11.52am Help us find the top innovators in healthcare.

HSJ, working with Bird & Bird, is seeking to celebrate healthcare’s top innovators – the people who have found new, innovative ways of tackling the challenges facing healthcare.

This October we will celebrate those working in the NHS and the wider healthcare sector who have taken innovative approaches that make a tangible difference to patients, their colleagues or wider society – and we are seeking your nominations.

We are looking for people who you believe have relevance in terms of meeting one or more of the following criteria:

  • Significance: how big was the initial challenge; how did they drive success where others have failed?
  • Impact: what effect has the person’s work had within and beyond their organisation; how widely has this innovation been shared?
  • Support: to what extent does your nominee help others to innovate?

A panel of expert judges will decide on the final list which will appear both on hsj.co.uk and in the magazine during October 2014.

The closing date for nominations is Monday 1 September.

11.30mThe Independent reports that the National Institute of Health and Care Excellence have produced controversial new medical guidelines to offer statins to currently healthy people in an attempt to reduce the number of people suffering heart attacks and strokes.

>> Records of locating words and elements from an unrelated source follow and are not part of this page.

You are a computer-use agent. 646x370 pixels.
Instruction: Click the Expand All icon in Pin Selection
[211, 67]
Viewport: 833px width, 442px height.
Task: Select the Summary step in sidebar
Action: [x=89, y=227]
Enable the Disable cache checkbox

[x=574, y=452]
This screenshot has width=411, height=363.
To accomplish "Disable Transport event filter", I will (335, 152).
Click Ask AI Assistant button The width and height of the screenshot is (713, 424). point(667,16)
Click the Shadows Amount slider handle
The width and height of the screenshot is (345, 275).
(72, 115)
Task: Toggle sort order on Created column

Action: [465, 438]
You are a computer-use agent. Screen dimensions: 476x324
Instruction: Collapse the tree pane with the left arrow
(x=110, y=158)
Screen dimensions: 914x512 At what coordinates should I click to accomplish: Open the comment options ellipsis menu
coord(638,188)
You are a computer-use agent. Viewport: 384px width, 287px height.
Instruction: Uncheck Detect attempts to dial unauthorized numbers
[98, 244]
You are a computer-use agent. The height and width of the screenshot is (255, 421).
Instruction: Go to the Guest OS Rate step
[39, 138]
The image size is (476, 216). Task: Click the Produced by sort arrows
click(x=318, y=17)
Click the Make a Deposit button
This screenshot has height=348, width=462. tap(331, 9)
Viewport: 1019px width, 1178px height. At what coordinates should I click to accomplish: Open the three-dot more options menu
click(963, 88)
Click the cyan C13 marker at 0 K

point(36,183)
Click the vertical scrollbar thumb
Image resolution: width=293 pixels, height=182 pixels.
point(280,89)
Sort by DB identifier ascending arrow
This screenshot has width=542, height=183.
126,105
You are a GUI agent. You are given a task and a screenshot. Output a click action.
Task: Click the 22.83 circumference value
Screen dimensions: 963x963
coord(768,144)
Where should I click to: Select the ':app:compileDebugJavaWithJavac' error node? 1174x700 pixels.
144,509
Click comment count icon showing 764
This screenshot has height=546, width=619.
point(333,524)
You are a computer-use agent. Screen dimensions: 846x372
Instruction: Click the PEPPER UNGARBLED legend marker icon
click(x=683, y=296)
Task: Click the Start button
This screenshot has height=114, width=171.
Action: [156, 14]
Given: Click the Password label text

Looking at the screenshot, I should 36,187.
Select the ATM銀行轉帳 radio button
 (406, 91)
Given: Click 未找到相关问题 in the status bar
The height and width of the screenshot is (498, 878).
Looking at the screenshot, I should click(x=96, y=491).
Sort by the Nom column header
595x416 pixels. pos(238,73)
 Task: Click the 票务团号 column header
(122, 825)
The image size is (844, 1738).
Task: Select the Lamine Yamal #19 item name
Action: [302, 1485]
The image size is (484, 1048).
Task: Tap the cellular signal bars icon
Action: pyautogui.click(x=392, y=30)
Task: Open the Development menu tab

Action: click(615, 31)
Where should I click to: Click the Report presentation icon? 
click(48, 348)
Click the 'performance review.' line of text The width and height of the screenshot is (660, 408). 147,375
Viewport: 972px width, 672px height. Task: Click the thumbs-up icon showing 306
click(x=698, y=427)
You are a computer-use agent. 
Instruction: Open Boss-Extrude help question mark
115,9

11.00am A Labour administration would establish a new agency to oversee reconfigurations of NHS services, the shadow health minister has told HSJ.

The organisation would also run public consultations on any proposed service alterations, and have the power to amend proposed changes as it saw fit, Andrew Gwynne said.

The new policy idea aims to restore public confidence in the process that leads to changes in NHS services.

10.47am New science minister Greg Clark has started his job with a declaration of war against superbugs.

Making his first announcement, Dr Clark said all seven UK research councils were joining forces to form a “war cabinet” to tackle antibiotic resistance.

The move follows prime minister David Cameron’s pledge to put Britain at the forefront of the fight against drug immune bacteria threatening to send medicine “back to the dark ages”.

10.16am With huge figures attributed to the scale of uncovered fraud in the NHS, Jonathan Nixon, an associate at the law frim Mills and Reeve, examines the potential for civil litigation to get quicker results than criminal prosecutions of alleged fraudsters.

10.12am The Royal College of Nursing projects that in a decade we might see the complete demise of district nurse services, but how can this be happening in tandem with calls to care for more patients at home, asks Tony Yeaman, national head of healthcare at law firm Weightmans LLP.

9.46am This week’s issue of HSJ magazine is now available to read on our tablet app.

In this week’s issue - with new front cover - HSJ analysis reveals that three-quarters of acute trusts failed to meet their own nursing number targets. Plus:

  • NHS England belatedly sets plans to balance its £97bn budget in 2014-15
  • More than a third of clinical commissioning groups have no plans to retender their community services, an HSJinvestigation reveals
  • Health Education England is to axe local board posts in its major shake up
  • HSJ is named magazine of the year at the Professional Publishers Association Awards - the “Oscars” of the publishing world
  • Matthew Swindells discusses how the digitisation of healthcare data is only the first step toward transforming the service through technology

To find the latest issue, simply navigate to “This week’s issue” on the app, or tap on the cover image on the homepage.

HSJ’s tablet app is free to download for both iPad and Android devices. iPad users can download it directly here, Android users will need to download it from the Google Play store.

9.21am NHS England has belatedly managed to set plans to balance its £97bn budget for 2014-15, in part because clinical commissioning groups are expected to perform worse than was budgeted for against income linked performance targets, HSJ has learned.

7.00am Good morning. As one healthcare IT system is replaced by yet another, it is time to question what is at the root of these failures and tackle the user experience, says Deborah Swinglehurst, Trisha Greenhalgh and Rob Stones.